The exercise: Convert the listing into a JSON array of strings, one string per line and no blank lines. Begin at the line that contains "Click the @Michael Patten mention", stop after the line that contains "The height and width of the screenshot is (778, 600).", and leave the pictures out.
━━ Record excerpts ━━
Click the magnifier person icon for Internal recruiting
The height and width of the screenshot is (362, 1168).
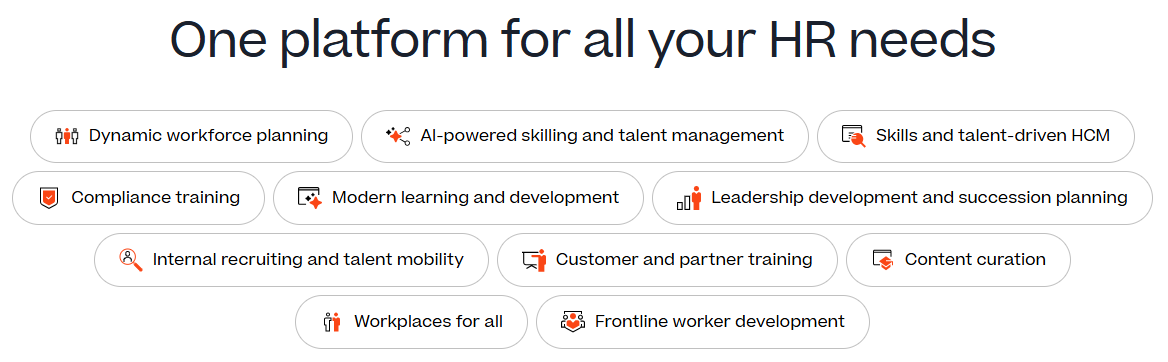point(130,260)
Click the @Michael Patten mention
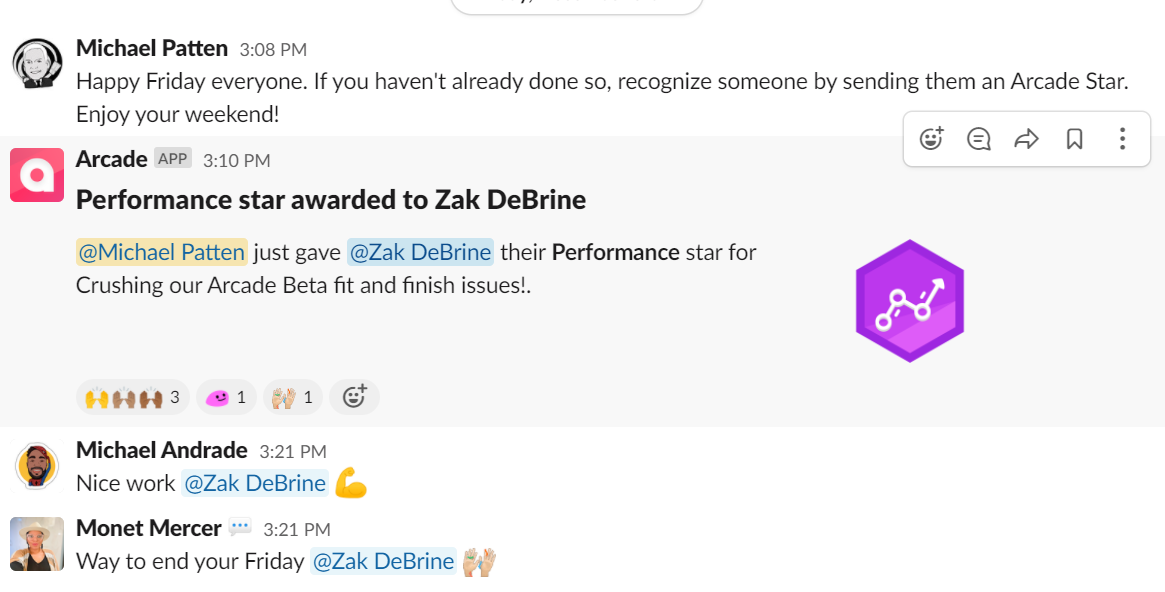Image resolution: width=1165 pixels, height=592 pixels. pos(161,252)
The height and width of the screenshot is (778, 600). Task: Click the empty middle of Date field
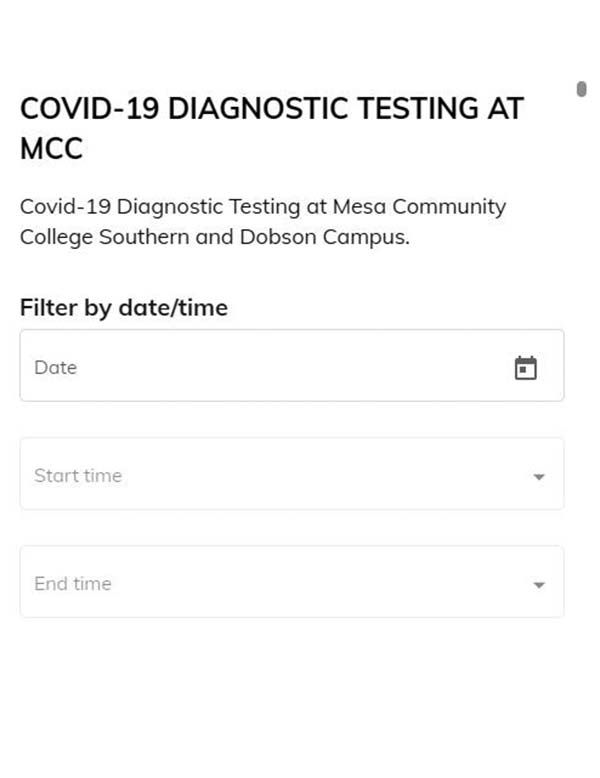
━━━
━━ Record excerpts ━━
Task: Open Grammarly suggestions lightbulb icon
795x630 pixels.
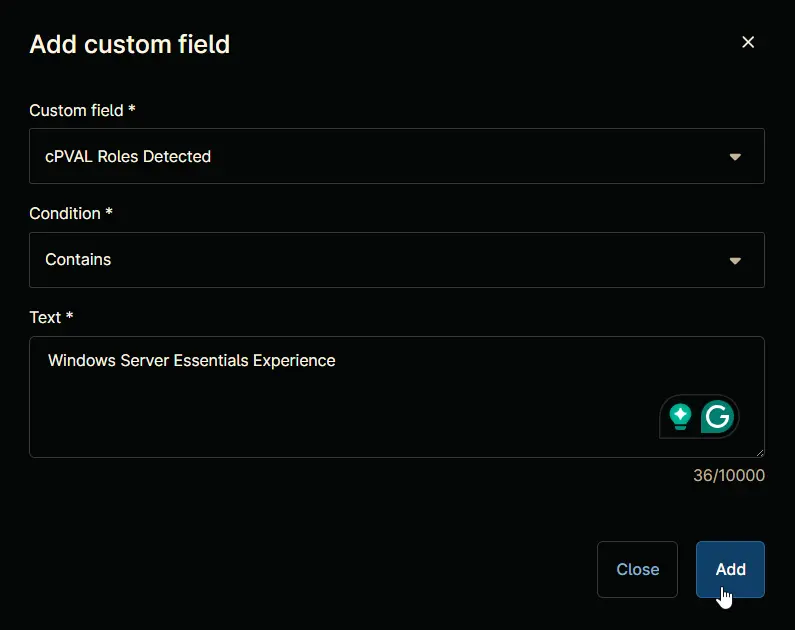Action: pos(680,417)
━━━
Output for this exercise:
[
  "Click the @Michael Patten mention",
  "Image resolution: width=1165 pixels, height=592 pixels. pos(161,252)",
  "The height and width of the screenshot is (778, 600). Task: Click the empty middle of Date field"
]